Données enregistrées:
##############################
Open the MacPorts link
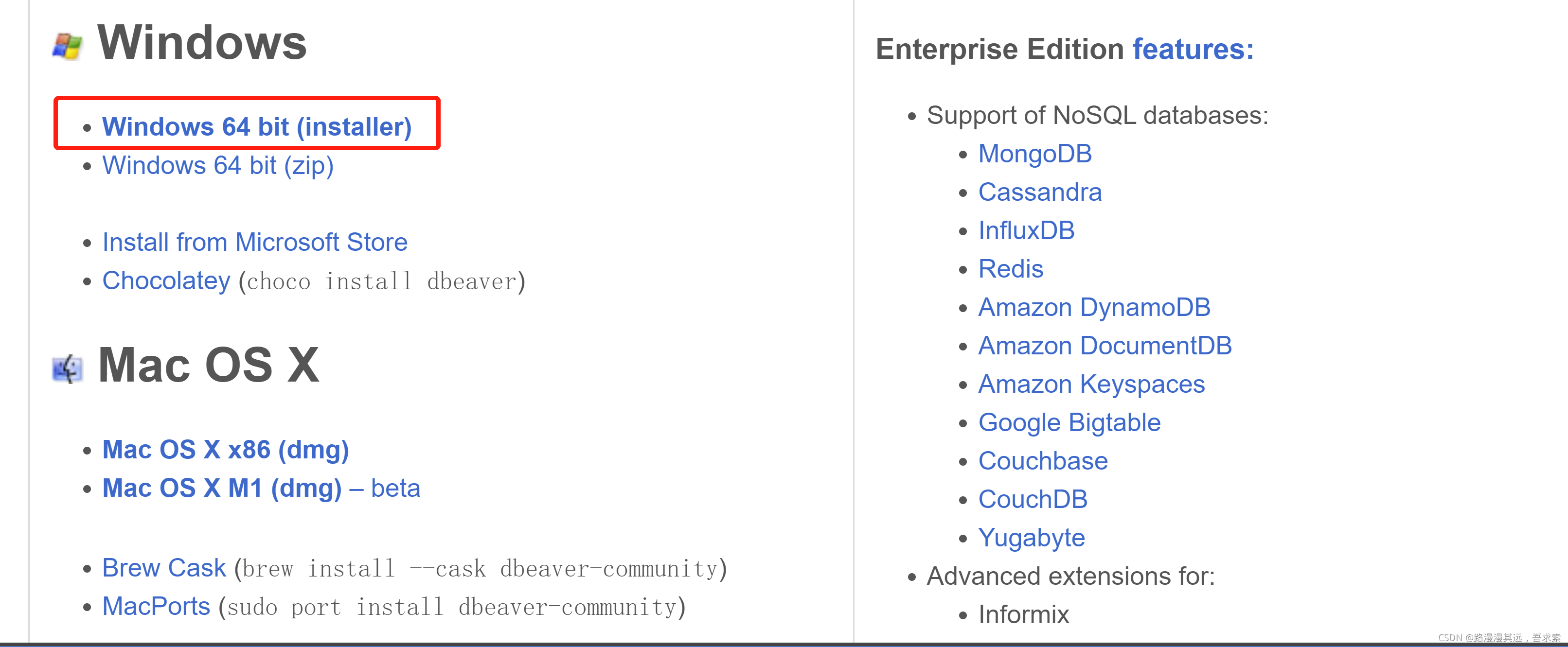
##############################
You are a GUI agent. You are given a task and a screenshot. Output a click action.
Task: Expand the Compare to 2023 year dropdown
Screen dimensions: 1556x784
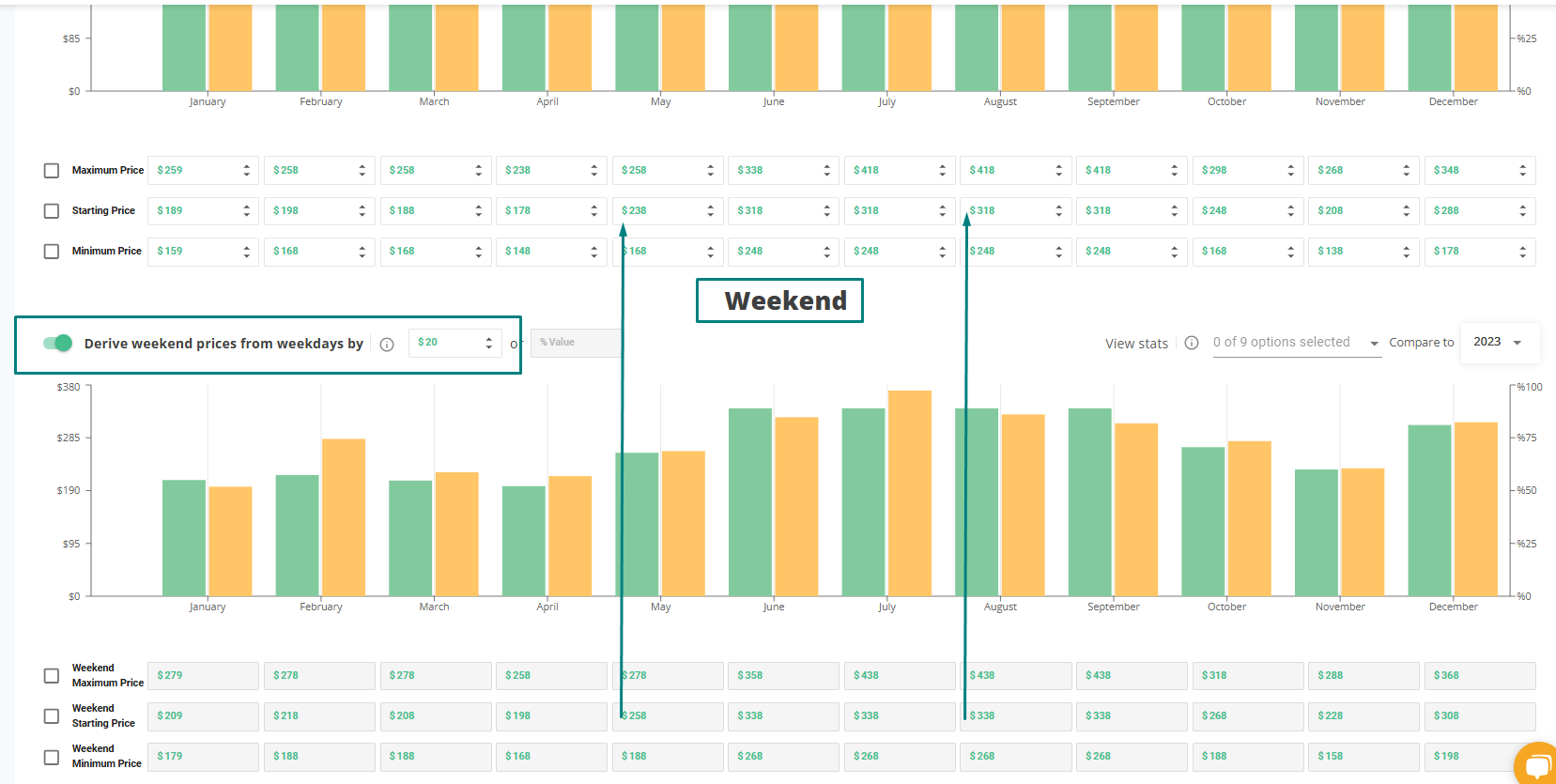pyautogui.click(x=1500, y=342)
##############################
Recopiez telles quelles les lignes des enregistrements, de celle qui contient « You are a GUI » jusqu'à celle qui contient « pyautogui.click(x=1500, y=342) », ces deux lignes comprises. Omettez les images dans votre réponse, s'il vous plaît.

Solution détaillée:
You are a GUI agent. You are given a task and a screenshot. Output a click action.
Task: Expand the Compare to 2023 year dropdown
Screen dimensions: 1556x784
pyautogui.click(x=1500, y=342)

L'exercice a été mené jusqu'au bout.